Album "Sticker" dari NCT 127 duduki peringkat ketiga di Billboard 200

·Bacaan 1 menit

Album studio ketiga grup idola K-pop NCT 127 bertajuk “Sticker” berhasil masuk di urutan ketiga tangga album Billboard 200 pekan ini di Amerika Serikat, mengutip laporan Yonhap pada Senin.

Album “Sticker” berisi single utama dengan judul sama yang terdiri dari 11 track telah memperoleh 62.000 unit album, termasuk 58.000 penjualan album konvensional dan 3.000 unit setara album (SEA), yang setara dengan 4,66 juta streaming berdasarkan permintaan dari 11 lagu.

Band ini sebelumnya masuk 10 besar dengan album studio keduanya “NCT #127 Neo Zone” yang memulai debutnya dan menduduki puncak nomor lima pada Maret 2020.

Artis K-pop lain yang masuk tiga besar di Billboard 200 adalah BTS, SuperM, dan BLACKPINK.

Baca juga: NCT 127 masuki tangga album musik "Top 40" Inggris

Menurut label SM Entertainment, album “Sticker” terjual 2,15 juta kopi pada minggu pertama rilis 17 September serta menduduki puncak tangga lagu musik lokal dan luar negeri.

Album tersebut juga debut di nomor 40 tangga album musik di Inggris minggu lalu, menandai pertama kalinya grup K-pop ini masuk ke dalam daftar.

Selain lagu “Sticker”, trek album lainnya termasuk lagu “Lemonade”, “Breakfast”, dan “Promise You”.

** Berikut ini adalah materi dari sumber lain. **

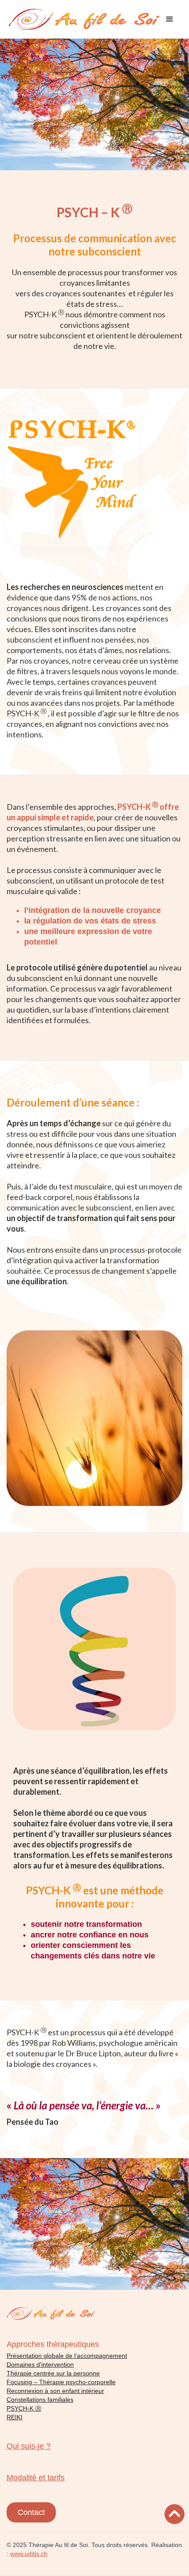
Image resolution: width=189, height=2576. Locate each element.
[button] (169, 19)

NCT 127 memulai debut di industri musik pada 2016 sebagai sub-unit dari boy band NCT yang dibentuk oleh SM Entertainment.

Berbasis di Seoul, NCT 127 juga memperoleh banyak pengikut di luar negeri, terutama di Amerika Serikat.

Selain NCT 127, album “Certified Lover Boy” dari Drake dan “Montero” dari Lil Nas X masing-masing berada di urutan pertama dan kedua tangga musik Billboard 200 pekan ini.

Baca juga: NCT 127 bagikan kisah di balik layar pembuatan album "Sticker"

Baca juga: NCT 127 hadirkan lagu hip-hop hingga balada lewat "Sticker"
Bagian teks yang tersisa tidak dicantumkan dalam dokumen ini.